Dès leur libération, le 21 mars 1919, les leaders communistes, alliés déjà aux libertaires, négocièrent avec les délégués de l’aile gauche socialiste, pour façonner l’unité des forces révolutionnaires. On établit aisément le pacte d’entente et forma le parti socialiste unifié.Le 12 juin, dans l’ancienne salle des députés, devant 827 délégués, Garbaï rappela l’alliance faite entre anarchistes, marxistes et néo-communistes et les modifications profondes opérées dans le programme collectiviste. Le professeur Sigismond Kunfi déclara que la vieille et traditionnelle social-démocratie était morte, qu’un monde dépouillé des institutions autoritaires s’élaborait, qu’à des conceptions nouvelles devait correspondre une organisation originale, même en politique.

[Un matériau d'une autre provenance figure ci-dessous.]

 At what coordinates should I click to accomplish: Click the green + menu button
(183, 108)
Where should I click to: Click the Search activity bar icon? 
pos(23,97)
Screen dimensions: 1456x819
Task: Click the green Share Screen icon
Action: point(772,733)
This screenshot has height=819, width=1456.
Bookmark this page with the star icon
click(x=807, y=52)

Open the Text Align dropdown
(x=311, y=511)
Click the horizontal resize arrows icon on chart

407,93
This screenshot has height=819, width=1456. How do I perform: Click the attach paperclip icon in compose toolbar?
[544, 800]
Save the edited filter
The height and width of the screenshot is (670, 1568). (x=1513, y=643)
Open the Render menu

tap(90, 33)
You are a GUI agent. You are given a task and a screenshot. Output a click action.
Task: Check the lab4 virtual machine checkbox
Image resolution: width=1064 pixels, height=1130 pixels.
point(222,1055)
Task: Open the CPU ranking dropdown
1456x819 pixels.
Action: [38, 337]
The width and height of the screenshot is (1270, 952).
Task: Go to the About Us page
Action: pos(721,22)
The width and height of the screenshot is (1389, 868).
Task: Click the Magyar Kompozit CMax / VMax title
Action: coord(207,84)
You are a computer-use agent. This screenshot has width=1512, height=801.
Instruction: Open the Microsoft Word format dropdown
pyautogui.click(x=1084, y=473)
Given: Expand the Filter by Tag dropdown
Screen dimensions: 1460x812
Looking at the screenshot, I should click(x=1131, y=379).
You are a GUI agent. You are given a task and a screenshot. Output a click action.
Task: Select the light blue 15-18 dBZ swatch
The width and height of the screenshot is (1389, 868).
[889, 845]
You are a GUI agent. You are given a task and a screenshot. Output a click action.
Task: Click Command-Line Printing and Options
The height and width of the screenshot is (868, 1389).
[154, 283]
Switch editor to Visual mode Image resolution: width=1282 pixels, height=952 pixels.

Pour établir avec clarté sa manière de voir, il demanda que l’alliance des gauches forma non un parti socialiste unifié, paraissant englober trois tendances, mais l’Union des ouvriers communistes de Hongrie.Finalement, les délégués approuvèrent à l’unanimité le programme et les méthodes de cette institution.
Seuls, pendant la Commune, après leur sécession, les anarchistes possédèrent une association politique autonome, tous les autres partis ayant disparu ou fusionné avec l’Union des ouvriers communistes.